A CHINAMAN'S MARRIAGE.
The Court of Assizes at Paris has lately been occupied with the case of
a Chinese gentleman, whose personal charms and literary powers make
him worthy to be the compatriot of Ah-Sin, that astute Celestial.
Tin-tun- ling is the name--we wish we could say, with Thackeray's F.
B., "the highly respectable name"--of the Chinese who has just been
acquitted on a charge of bigamy. In China, it is said that the more
distinguished a man is the shorter is his title, and the name of a very
victorious general is a mere click or gasp. On this principle, the
trisyllabic Tin-tun-ling must have been without much honour in his
own country. In Paris, however, he has learned Parisian aplomb, and
when confronted with his judges and his accusers, his air, we learn,
"was very calm." "His smile it was pensive and bland," like the
Heathen Chinee's, and his calm confidence was justified by events. It
remains to tell the short, though not very simple, tale of Tin-tun-ling.

# MATERIAL
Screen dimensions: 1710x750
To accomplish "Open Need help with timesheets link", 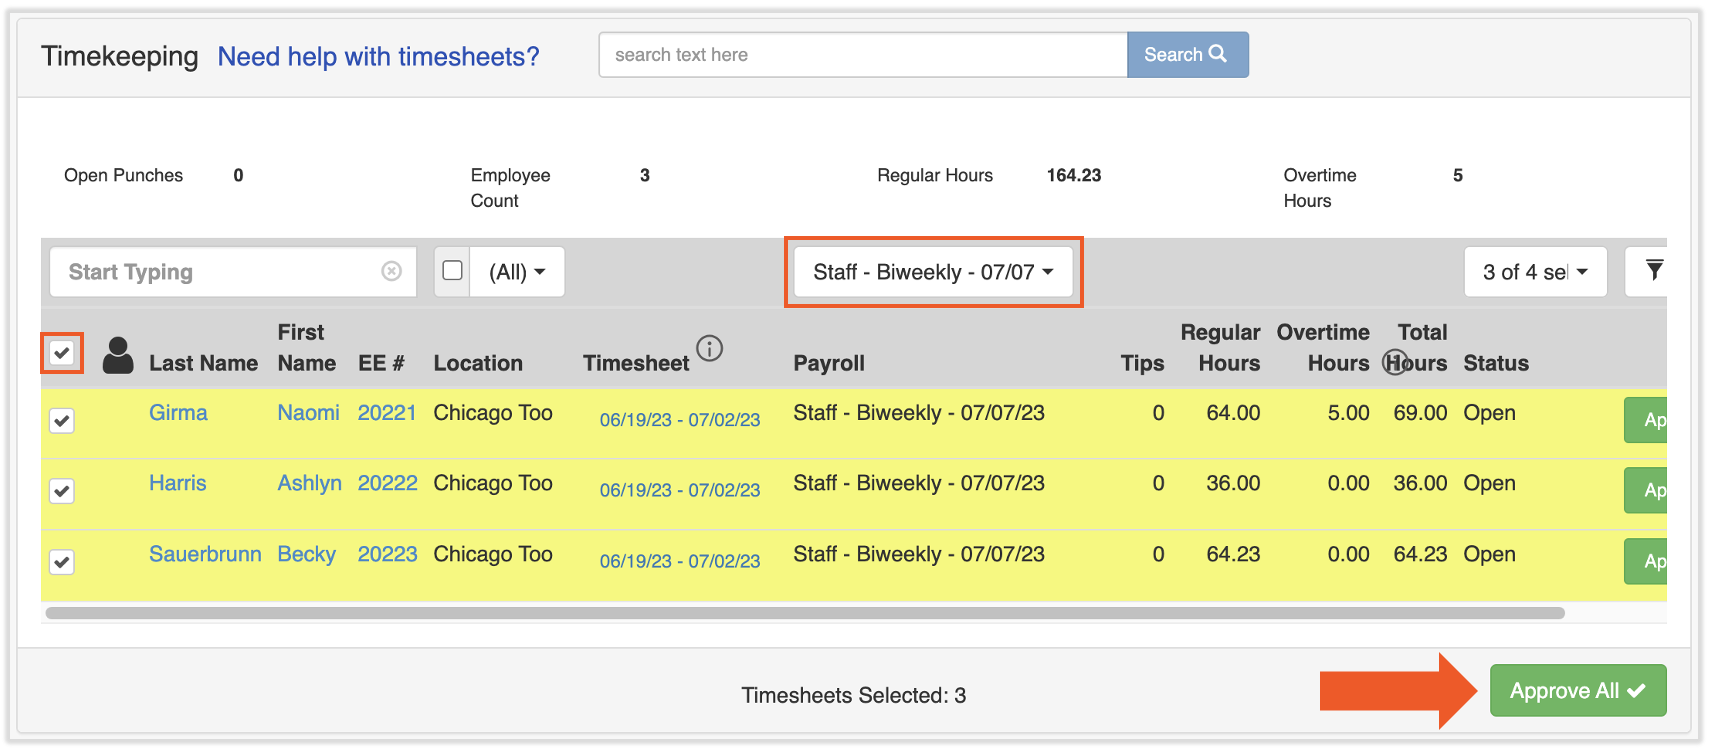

# REQUIREMENT
Carry on the article about Tin-tun-ling's bigamy trial in Paris, starting right after its final sentence.

# EXERCISE RESPONSE
Mr. Ling was born in 1831, in the province of Chan-li. At the
interesting age of eighteen, an age at which the intellect awakens and
old prejudices lose their grasp, he ceased to burn gilt paper on the
tombs of his ancestors; he ceased to revere their august spirits; he gave
up the use of the planchette, rejected the teachings of Confucius, and, in

short, became a convert to Christianity. This might be considered either
as a gratifying testimony to the persuasive powers of Catholic
missionaries, or as an example of the wiles of Jesuitism, if we did not
know the inner history of Mr. Ling's soul, the abysmal depths of his
personality. He has not, like many other modern converts, written a
little book, such as "How I ceased to chinchin Joss; or, from Confucius
to Christianity," but he has told Madame Judith Mendes all about it.
Madame Mendes has made a name in literature, and English readers
may have wondered how the daughter of the poet Theophile Gautier
came to acquire the knowledge of Chinese which she has shown in her
translations from that language. It now appears that she was the pupil
of Tin-tun-ling, who, in a moment of expansion, confided to her that he
adopted the Catholic faith that he might eat a morsel of bread. He was
starving, it seems; he had eaten nothing for eight days, when he threw
himself on the charity of the missionaries, and received baptism. Since
Winckelmann turned renegade, and became a Roman Catholic merely
that the expenses of his tour to Rome and his maintenance there might
be paid, there have surely been few more mercenary converts.
Tin-tun-ling was not satisfied with being christened into the Church, he
was also married in Catholic rites, and here his misfortunes fairly began,
and he entered on the path which has led him into difficulty and
discredit.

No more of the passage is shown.